GMAT Algebra : (Alg) Questions
A warehouse uses two types of storage containers for inventory. Type X containers each hold \(6\) cubic meters, and Type Y containers each hold \(2\) cubic meters. If the warehouse has \(\mathrm{a}\) containers of Type X and \(\mathrm{b}\) containers of Type Y, and the Type X containers hold \(48\) cubic meters more storage capacity than the Type Y containers, which equation represents this situation?
- \(6\mathrm{a} - 2\mathrm{b} = 48\)
- \(6\mathrm{a} + 2\mathrm{b} = 48\)
- \(\mathrm{a} - \mathrm{b} = 48\)
- \(6\mathrm{a} - \mathrm{b} = 48\)
- \(2\mathrm{b} - 6\mathrm{a} = 48\)
1. TRANSLATE the problem information
- Given information:
- Type X containers: 6 cubic meters each, with 'a' containers total
- Type Y containers: 2 cubic meters each, with 'b' containers total
- Type X holds 48 cubic meters MORE than Type Y
2. INFER what we need to calculate
- To compare storage capacities, we need total capacity for each type
- Total capacity = (number of containers) × (capacity per container)
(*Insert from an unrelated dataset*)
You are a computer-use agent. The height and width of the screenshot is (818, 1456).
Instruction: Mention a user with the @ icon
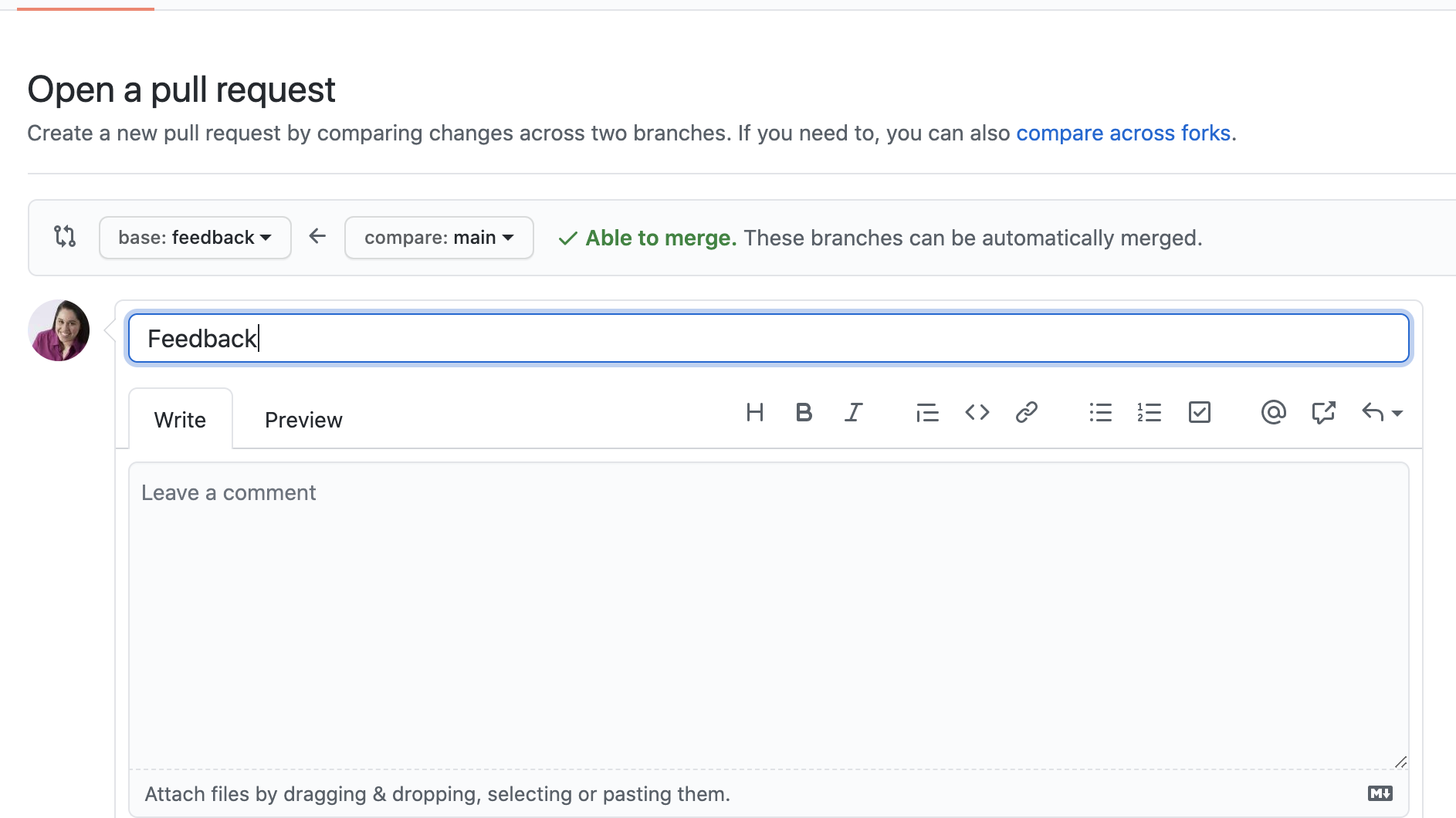(x=1272, y=412)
3. Calculate total capacities
- Type X total capacity = \(\mathrm{6a}\) cubic meters
- Type Y total capacity = \(\mathrm{2b}\) cubic meters
4. TRANSLATE the "more than" relationship
- "Type X holds 48 cubic meters more than Type Y" means:
- (Type X capacity) - (Type Y capacity) = 48
- Therefore: \(\mathrm{6a - 2b = 48}\)
Answer: A
Why Students Usually Falter on This Problem
Most Common Error Path:
Weak TRANSLATE skill: Students misinterpret "more than" and set up the equation as addition instead of subtraction.
They think "Type X holds 48 more" means the total of both types equals 48, leading to \(\mathrm{6a + 2b = 48}\). This fundamental misunderstanding of comparative language in word problems causes them to miss the subtraction relationship entirely.
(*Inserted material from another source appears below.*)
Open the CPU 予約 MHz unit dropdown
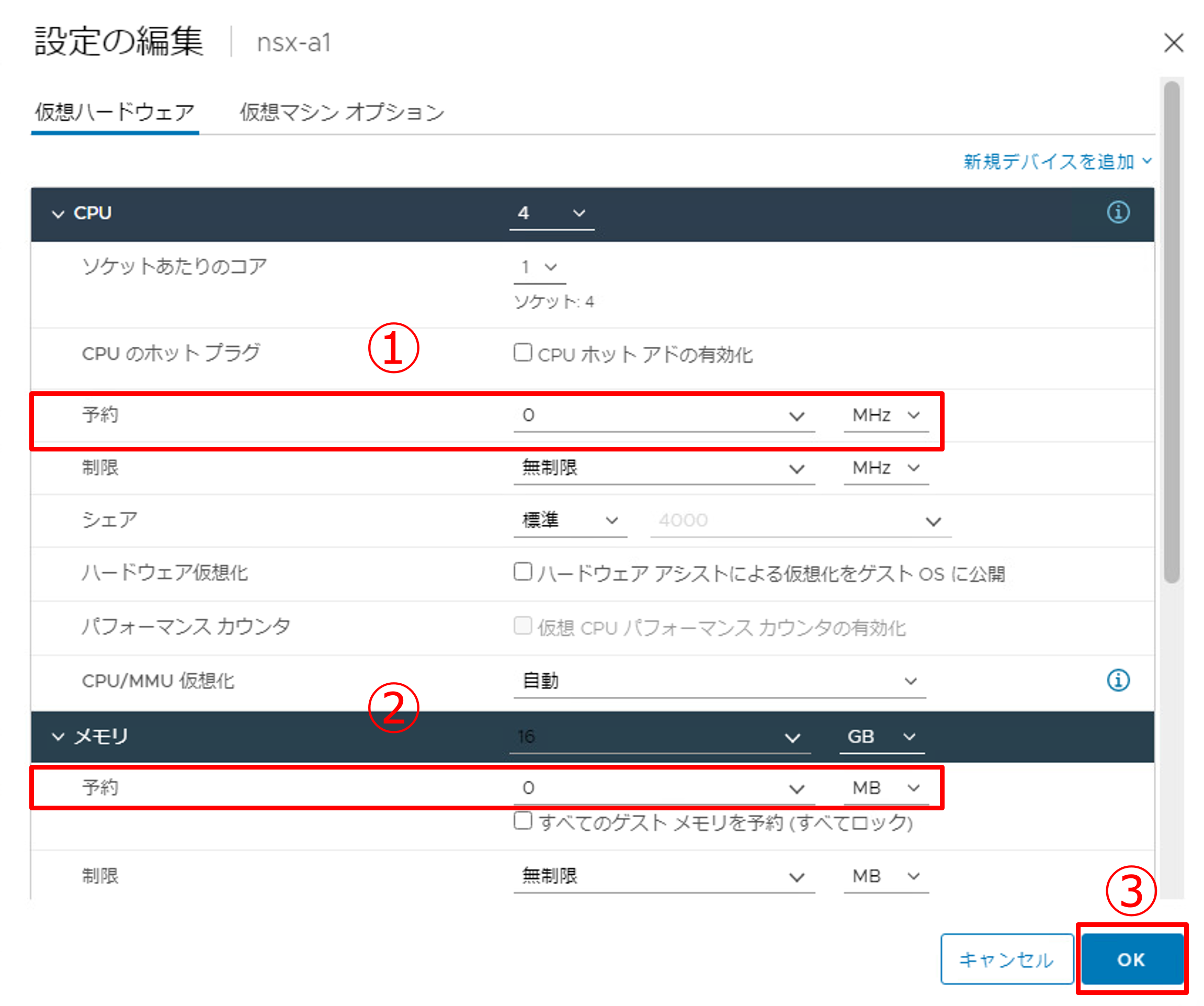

This may lead them to select Choice B (\(\mathrm{6a + 2b = 48}\)).
Second Most Common Error:
Incomplete INFER reasoning: Students correctly understand "more than" but forget to multiply by the capacity per container.
They set up the relationship as just \(\mathrm{a - b = 48}\), thinking only about the difference in number of containers rather than the difference in total storage capacity. This overlooks that different container types have different capacities.
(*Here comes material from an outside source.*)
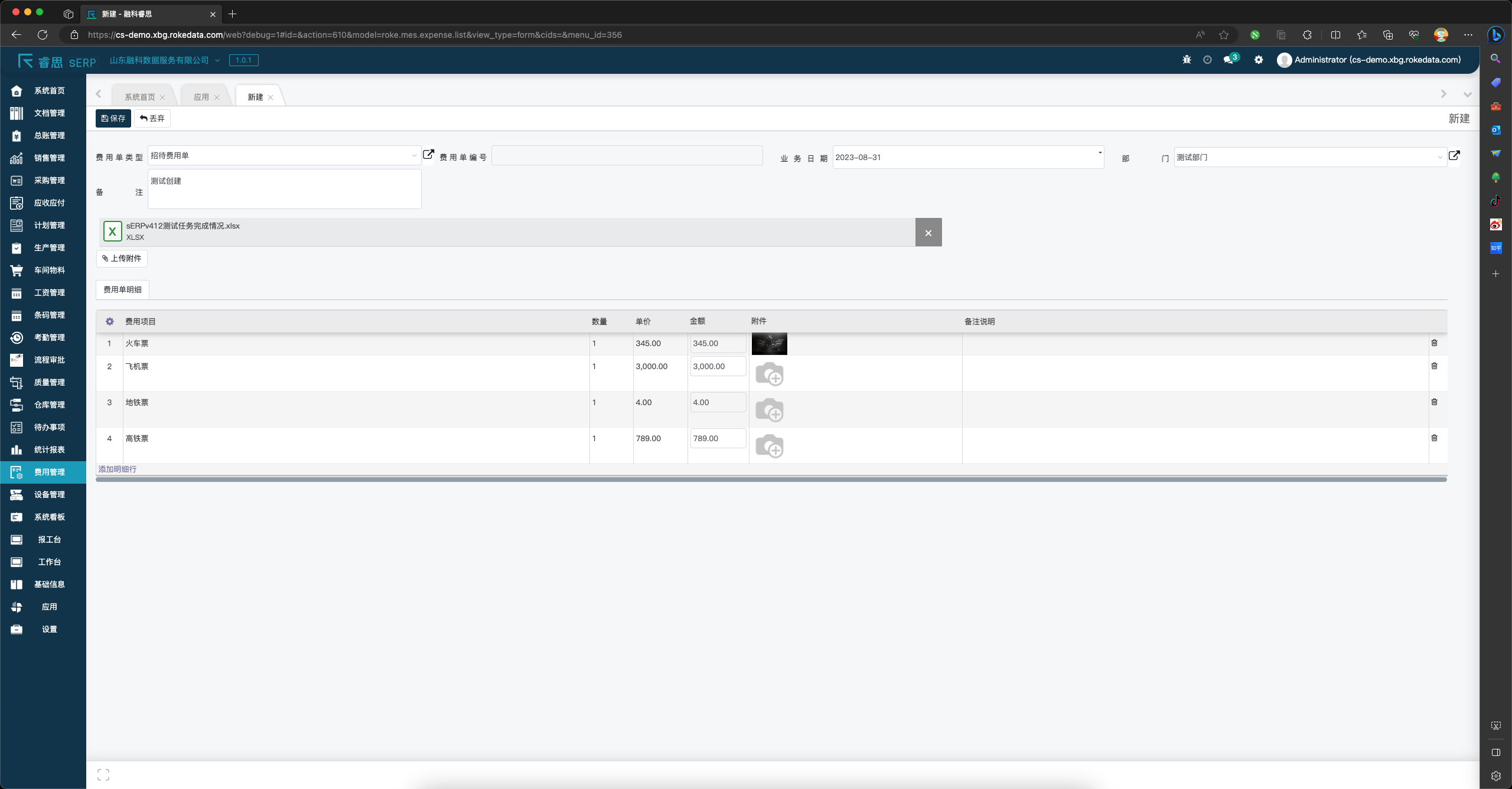Open external link beside 费用单类型 field
Screen dimensions: 1512x789
pyautogui.click(x=428, y=155)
This may lead them to select Choice C (\(\mathrm{a - b = 48}\)).
The Bottom Line:
This problem tests whether students can accurately translate comparative language ("more than") into mathematical equations while remembering to account for the capacity differences between container types. The key insight is recognizing that "more storage capacity" requires comparing total capacities (\(\mathrm{6a}\) vs \(\mathrm{2b}\)), not just container counts.